--- What you should do ---
Copy the lines from the line with "Given: Tap the conductivity" to the line with "Looking at the screenshot, I should 377,218." word for word, leaving out the pictures.
[Begin Entries supplied]
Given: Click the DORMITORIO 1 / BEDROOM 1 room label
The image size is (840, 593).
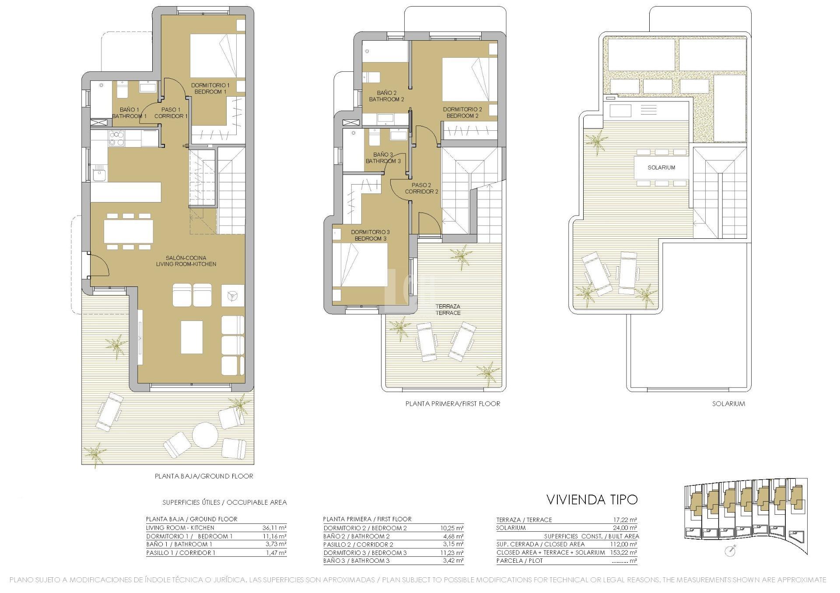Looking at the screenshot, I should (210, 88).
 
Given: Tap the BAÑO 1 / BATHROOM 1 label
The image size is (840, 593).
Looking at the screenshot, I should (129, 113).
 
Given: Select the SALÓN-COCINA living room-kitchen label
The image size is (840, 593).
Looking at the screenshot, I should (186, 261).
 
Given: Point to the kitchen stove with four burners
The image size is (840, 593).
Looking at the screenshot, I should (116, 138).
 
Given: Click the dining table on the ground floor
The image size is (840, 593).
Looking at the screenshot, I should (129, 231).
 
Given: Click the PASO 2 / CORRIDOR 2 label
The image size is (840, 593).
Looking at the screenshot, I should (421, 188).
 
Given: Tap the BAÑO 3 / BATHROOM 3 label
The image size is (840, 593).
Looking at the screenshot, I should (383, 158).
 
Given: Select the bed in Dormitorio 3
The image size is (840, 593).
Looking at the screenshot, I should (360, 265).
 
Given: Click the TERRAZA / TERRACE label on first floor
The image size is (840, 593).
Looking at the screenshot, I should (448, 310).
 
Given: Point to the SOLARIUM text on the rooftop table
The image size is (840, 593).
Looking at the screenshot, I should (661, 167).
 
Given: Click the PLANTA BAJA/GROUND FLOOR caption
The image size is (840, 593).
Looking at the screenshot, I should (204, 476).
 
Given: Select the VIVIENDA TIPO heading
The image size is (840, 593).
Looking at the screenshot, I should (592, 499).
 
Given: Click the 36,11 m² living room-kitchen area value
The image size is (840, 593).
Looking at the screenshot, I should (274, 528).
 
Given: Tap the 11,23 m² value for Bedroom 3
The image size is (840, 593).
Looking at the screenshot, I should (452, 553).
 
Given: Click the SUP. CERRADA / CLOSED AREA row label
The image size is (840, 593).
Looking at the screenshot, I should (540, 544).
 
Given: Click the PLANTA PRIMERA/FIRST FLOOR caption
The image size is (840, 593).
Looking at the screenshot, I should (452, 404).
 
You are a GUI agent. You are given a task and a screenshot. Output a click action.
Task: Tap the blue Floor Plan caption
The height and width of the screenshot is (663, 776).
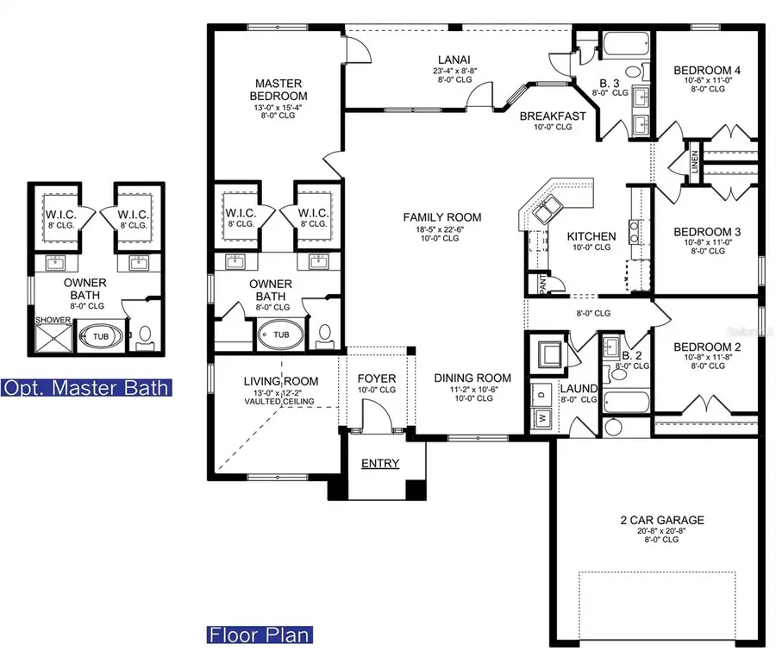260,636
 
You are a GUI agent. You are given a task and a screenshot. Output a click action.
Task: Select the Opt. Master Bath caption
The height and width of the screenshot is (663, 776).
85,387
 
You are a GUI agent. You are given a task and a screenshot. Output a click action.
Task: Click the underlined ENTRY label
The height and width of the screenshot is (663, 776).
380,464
[End Entries supplied]
[Begin Entries supplied]
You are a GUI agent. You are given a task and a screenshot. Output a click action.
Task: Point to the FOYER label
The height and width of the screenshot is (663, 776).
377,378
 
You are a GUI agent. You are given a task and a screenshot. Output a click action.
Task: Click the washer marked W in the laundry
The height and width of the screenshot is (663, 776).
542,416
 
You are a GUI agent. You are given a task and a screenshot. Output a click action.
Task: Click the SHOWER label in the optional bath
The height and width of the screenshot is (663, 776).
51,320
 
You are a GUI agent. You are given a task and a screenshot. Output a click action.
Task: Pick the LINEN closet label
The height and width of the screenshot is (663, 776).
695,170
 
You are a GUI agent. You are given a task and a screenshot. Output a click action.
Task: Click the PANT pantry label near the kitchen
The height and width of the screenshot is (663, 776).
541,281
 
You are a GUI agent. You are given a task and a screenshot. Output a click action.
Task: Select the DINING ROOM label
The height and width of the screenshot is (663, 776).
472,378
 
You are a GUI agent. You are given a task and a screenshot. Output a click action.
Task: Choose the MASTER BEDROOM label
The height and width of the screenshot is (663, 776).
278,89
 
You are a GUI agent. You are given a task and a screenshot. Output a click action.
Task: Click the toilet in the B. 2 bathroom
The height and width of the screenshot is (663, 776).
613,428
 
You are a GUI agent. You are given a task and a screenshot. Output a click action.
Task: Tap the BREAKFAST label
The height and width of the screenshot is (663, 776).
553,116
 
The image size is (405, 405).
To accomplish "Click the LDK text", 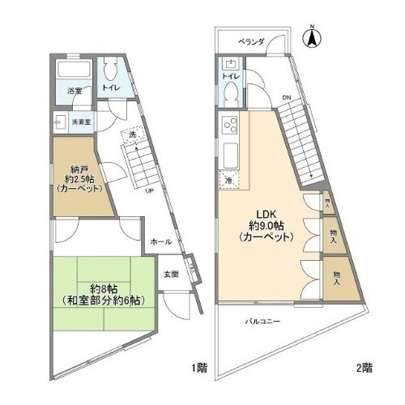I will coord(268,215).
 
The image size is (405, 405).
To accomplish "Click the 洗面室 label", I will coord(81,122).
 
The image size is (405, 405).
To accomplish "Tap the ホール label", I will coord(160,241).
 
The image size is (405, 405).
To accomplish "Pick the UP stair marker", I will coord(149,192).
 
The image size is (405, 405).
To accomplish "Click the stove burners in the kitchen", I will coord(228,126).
[End Entries supplied]
[Begin Entries supplied]
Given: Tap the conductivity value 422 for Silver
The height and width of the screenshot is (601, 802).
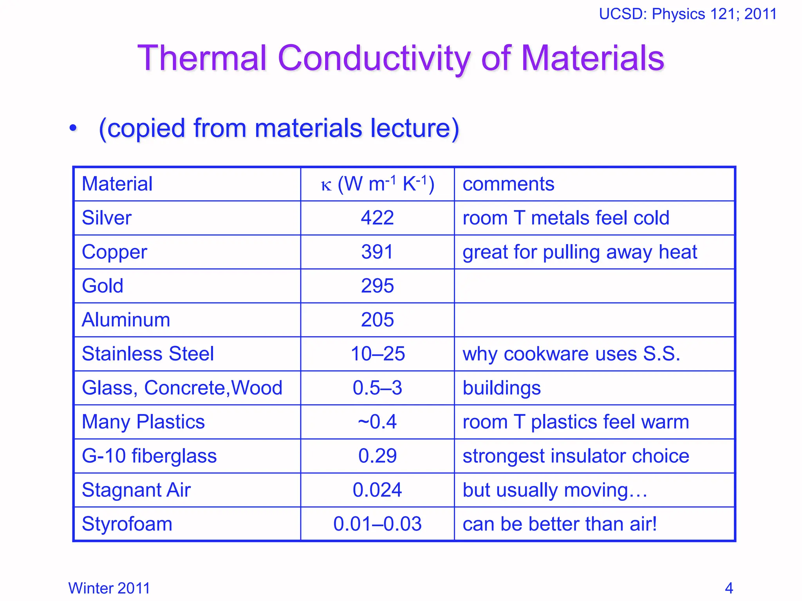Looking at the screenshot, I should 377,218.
[End Entries supplied]
--- Problem solution ---
Given: Tap the conductivity value 422 for Silver
The height and width of the screenshot is (601, 802).
Looking at the screenshot, I should 377,218.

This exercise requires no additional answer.